Department of Neurosurgery, Jinling Hospital, School of Medicine, Nanjing University, Nanjing, Jiangsu Province, PR China.
Department of Neurosurgery, Jinling Hospital, School of Medicine, Nanjing University, Nanjing, Jiangsu Province, PR China.
Brain Res Bull. 2020 Apr;157:26-36. doi: 10.1016/j.brainresbull.2020.01.019. Epub 2020 Jan 31.
Sodium aescinate (SA), a natural plant extract, has been proven to provide neuroprotection in neurological diseases. However, its role and the underlying pathophysiological mechanisms in traumatic brain injury (TBI) are still not well understood. The present study was aimed to investigate the protective effects of SA in both in vivo and in vitro TBI models. Mice or neurons were randomly divided into control, TBI, TBI + vehicle and TBI + SA groups. Neurologic severity score (NSS) was used to evaluate the neurological impairment. Brain water content and lesion volume were used to assess the brain injury degree. Malondialdehyde (MDA) and glutathione peroxidase (GPx) levels were used to estimate oxidative stress. Western blot was used to determine the protein levels. Nissl and terminal deoxynucleotidyl transferase-mediated dUTP nick 3'-end labeling (TUNEL) staining were used to measure cell death and apoptosis. Our results revealed that treatment of SA could improve neurological function, decrease cerebral edema and attenuate brain lesion after TBI. Furthermore, administration of SA suppressed TBI-induced oxidative stress, neuron cell death and apoptosis. In addition, SA activated the nuclear factor erythroid 2-related factor 2 (Nrf2)-antioxidant response element (ARE) pathway after TBI. However, SA failed to provide neuroprotection following TBI in Nrf2 mice. Taken together, our results provided the first evidence that SA treatment played a key role in neuroprotection after TBI through the Nrf2-ARE pathway.

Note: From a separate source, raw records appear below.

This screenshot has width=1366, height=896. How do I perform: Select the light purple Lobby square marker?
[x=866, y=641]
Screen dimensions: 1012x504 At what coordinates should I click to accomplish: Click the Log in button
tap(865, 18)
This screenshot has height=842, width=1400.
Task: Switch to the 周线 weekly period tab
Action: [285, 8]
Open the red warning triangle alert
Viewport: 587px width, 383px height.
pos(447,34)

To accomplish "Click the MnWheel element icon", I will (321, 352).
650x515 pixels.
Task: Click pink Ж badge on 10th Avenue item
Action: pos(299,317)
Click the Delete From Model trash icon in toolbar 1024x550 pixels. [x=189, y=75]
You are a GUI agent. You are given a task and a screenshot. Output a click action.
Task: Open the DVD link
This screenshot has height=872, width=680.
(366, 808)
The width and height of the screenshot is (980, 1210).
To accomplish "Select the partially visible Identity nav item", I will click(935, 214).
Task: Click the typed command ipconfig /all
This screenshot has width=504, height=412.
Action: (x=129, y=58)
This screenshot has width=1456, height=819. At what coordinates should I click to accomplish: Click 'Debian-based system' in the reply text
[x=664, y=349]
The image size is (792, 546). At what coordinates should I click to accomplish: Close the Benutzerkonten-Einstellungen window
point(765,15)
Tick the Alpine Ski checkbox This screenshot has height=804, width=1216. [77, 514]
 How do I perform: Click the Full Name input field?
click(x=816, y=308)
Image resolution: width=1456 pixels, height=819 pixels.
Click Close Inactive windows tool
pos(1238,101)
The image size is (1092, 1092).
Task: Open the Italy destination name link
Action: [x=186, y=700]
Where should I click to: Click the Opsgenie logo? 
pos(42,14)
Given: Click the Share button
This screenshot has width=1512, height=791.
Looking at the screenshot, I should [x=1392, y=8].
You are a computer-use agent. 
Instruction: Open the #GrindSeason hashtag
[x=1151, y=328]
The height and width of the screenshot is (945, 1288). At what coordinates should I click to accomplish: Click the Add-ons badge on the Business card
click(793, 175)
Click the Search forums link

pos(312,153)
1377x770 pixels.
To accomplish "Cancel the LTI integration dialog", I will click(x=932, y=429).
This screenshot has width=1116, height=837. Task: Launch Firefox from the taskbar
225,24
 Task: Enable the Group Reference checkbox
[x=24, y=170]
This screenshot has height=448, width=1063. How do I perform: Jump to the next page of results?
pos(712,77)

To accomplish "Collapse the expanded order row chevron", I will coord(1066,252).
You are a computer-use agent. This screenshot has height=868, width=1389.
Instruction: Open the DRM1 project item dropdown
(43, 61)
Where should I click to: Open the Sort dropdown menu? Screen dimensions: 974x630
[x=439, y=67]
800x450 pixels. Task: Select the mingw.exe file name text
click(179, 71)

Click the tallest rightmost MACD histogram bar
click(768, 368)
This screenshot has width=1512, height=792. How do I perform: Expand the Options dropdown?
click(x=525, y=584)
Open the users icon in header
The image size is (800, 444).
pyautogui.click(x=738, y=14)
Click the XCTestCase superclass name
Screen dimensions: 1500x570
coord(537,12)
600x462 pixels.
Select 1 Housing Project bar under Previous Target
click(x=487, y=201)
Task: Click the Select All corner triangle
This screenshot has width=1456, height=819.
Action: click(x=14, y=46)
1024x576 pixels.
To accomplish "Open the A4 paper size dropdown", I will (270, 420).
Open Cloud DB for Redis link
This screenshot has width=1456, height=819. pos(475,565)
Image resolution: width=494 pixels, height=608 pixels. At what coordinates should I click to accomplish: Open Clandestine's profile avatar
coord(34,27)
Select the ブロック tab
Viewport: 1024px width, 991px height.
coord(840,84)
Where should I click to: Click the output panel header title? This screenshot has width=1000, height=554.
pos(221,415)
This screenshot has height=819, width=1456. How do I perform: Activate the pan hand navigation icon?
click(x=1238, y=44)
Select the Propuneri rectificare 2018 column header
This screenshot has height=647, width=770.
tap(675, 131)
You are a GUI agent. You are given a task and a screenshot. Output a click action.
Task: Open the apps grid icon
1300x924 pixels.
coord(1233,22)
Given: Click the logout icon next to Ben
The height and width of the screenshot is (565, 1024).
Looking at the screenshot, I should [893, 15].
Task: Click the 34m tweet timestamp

丹酚酸 A(SA)是一种天然植物提取物,已被证明在神经疾病中具有神经保护作用。然而,其在创伤性脑损伤(TBI)中的作用和潜在的病理生理机制仍不清楚。本研究旨在探讨 SA 在体内和体外 TBI 模型中的保护作用。小鼠或神经元被随机分为对照组、TBI 组、TBI+载体组和 TBI+SA 组。神经功能缺损评分(NSS)用于评估神经损伤程度。脑水含量和病变体积用于评估脑损伤程度。丙二醛(MDA)和谷胱甘肽过氧化物酶(GPx)水平用于评估氧化应激。Western blot 用于测定蛋白水平。尼氏染色和末端脱氧核苷酸转移酶介导的 dUTP 缺口末端标记(TUNEL)染色用于测量细胞死亡和凋亡。结果显示,SA 治疗可改善 TBI 后神经功能,降低脑水肿,减轻脑损伤。此外,SA 抑制了 TBI 诱导的氧化应激、神经元细胞死亡和凋亡。此外,SA 在 TBI 后激活了核因子红细胞 2 相关因子 2(Nrf2)-抗氧化反应元件(ARE)通路。然而,在 Nrf2 小鼠中,SA 未能在 TBI 后提供神经保护作用。综上所述,我们的研究结果首次表明,SA 通过 Nrf2-ARE 通路在 TBI 后发挥关键的神经保护作用。